(Data on finding visible targets)
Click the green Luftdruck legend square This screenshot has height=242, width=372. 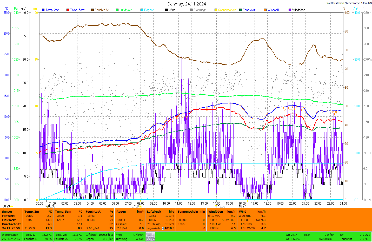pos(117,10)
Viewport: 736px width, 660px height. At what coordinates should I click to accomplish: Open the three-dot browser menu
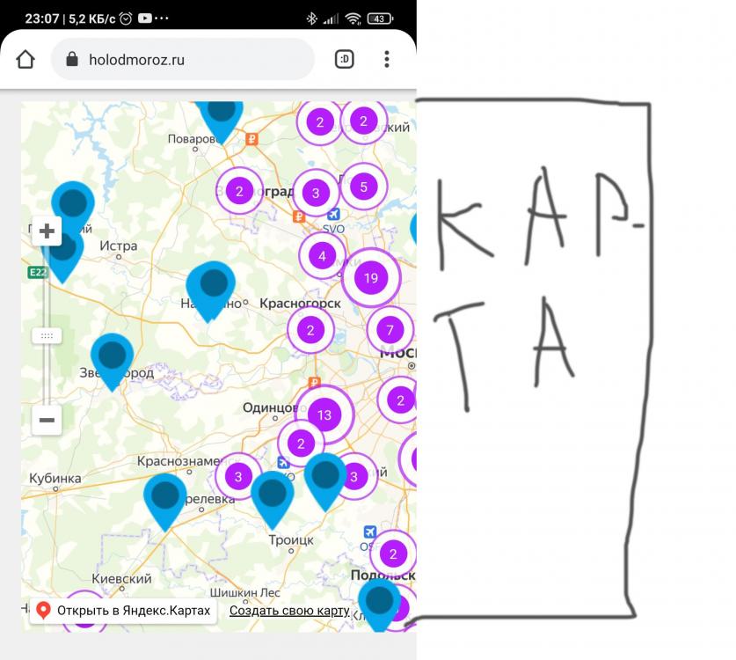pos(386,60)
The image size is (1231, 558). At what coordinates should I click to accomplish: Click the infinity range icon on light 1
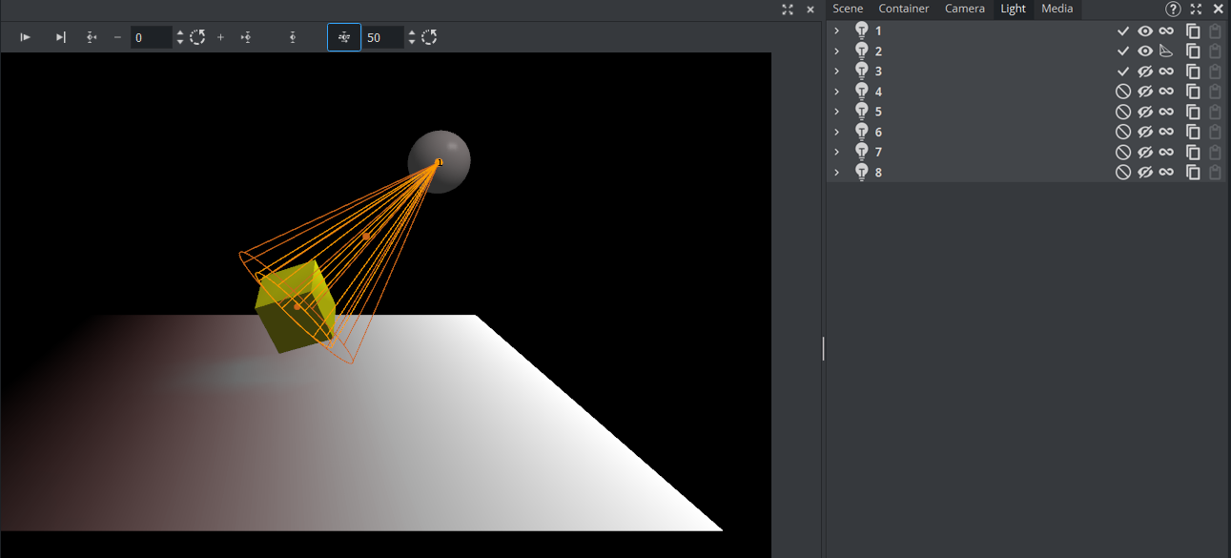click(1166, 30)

* Aim
Copy the lines above word for word, from the line containing "Viewport: 736px width, 660px" through the last line, including both ends. Omit the pictures.

* Reply to the exercise
Viewport: 736px width, 660px height. At what coordinates should I click to accomplish: Open the three-dot browser menu
pos(386,60)
The image size is (1231, 558). At what coordinates should I click to accomplish: Click the infinity range icon on light 1
click(1166, 30)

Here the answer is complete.